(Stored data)
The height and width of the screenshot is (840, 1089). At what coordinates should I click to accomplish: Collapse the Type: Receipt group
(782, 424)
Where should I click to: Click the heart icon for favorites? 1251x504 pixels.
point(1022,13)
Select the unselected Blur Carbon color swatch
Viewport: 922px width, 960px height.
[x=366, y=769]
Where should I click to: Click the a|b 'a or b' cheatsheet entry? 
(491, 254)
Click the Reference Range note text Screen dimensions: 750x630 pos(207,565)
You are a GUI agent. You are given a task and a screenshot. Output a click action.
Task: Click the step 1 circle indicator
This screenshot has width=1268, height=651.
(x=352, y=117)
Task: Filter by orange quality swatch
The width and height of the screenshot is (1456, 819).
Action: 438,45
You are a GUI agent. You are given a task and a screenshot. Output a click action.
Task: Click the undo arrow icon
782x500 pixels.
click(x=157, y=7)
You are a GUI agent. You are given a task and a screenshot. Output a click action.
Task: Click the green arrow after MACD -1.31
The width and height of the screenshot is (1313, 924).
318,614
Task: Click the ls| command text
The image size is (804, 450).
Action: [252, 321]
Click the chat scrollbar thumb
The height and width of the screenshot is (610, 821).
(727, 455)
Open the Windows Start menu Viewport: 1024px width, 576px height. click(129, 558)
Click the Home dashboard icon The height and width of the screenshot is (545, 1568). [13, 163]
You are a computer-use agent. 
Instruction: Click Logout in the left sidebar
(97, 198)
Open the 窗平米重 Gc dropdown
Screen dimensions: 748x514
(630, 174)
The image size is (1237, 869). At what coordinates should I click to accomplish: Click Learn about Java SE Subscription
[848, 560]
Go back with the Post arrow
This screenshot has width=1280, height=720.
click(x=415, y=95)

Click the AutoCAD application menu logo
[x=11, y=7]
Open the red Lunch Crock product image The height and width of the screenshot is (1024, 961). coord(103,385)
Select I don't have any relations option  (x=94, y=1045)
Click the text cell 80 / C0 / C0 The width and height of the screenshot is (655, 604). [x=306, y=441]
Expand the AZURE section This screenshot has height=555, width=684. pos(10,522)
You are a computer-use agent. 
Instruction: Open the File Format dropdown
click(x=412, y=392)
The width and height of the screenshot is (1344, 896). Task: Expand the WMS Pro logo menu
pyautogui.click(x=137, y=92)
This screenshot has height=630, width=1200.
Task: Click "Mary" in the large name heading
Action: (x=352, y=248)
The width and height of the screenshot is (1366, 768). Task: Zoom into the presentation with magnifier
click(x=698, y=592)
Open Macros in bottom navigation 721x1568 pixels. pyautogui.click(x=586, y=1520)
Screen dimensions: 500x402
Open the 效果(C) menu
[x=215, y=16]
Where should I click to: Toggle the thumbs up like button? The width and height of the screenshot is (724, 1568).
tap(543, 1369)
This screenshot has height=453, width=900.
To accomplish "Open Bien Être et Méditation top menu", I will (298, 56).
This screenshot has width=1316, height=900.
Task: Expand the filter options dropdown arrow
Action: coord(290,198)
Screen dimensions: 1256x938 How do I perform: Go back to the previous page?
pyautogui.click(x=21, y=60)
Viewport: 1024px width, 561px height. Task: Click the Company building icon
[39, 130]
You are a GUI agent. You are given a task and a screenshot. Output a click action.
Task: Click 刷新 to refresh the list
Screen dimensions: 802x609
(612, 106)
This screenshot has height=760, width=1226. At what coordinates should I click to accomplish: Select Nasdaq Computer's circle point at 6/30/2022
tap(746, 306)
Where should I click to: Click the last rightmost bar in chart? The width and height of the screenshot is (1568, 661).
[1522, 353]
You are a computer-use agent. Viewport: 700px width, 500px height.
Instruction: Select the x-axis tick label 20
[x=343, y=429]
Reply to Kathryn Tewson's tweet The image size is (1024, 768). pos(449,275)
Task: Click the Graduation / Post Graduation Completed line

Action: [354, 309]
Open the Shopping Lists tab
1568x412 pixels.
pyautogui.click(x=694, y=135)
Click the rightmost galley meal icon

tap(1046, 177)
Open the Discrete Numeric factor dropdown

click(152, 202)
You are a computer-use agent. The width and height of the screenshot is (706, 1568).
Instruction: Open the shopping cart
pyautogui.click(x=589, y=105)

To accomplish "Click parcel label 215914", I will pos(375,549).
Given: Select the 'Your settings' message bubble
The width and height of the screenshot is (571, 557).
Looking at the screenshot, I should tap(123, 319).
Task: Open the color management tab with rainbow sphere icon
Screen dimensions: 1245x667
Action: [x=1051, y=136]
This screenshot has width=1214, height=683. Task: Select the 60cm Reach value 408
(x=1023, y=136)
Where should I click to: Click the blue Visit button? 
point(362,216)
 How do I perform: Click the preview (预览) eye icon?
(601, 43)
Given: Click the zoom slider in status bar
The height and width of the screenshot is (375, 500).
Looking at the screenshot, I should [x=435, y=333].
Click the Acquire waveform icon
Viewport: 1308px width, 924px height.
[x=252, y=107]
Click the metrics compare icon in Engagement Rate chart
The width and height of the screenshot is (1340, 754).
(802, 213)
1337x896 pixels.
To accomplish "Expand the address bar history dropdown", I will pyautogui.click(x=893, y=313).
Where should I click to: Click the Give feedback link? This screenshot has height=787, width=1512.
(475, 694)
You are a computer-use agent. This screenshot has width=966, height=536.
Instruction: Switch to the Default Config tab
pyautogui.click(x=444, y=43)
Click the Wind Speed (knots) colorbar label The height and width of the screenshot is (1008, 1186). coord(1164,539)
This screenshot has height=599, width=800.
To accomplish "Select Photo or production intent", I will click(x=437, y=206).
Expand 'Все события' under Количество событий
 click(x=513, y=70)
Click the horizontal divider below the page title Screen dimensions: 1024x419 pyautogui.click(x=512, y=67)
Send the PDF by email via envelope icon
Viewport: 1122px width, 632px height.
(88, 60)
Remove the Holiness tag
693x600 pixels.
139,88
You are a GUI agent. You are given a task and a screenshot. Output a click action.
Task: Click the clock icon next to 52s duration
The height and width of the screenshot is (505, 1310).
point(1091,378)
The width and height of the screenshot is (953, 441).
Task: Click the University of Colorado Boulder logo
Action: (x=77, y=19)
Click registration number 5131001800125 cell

• **WHAT TO PRODUCE**
Write out exactly the lines of the entries above that run from the line containing "Task: Click the clock" through the last line, including both.

• **SOLUTION TO THE PROBLEM**
Task: Click the clock icon next to 52s duration
The height and width of the screenshot is (505, 1310).
point(1091,378)
The width and height of the screenshot is (953, 441).
Task: Click the University of Colorado Boulder logo
Action: (x=77, y=19)
Click registration number 5131001800125 cell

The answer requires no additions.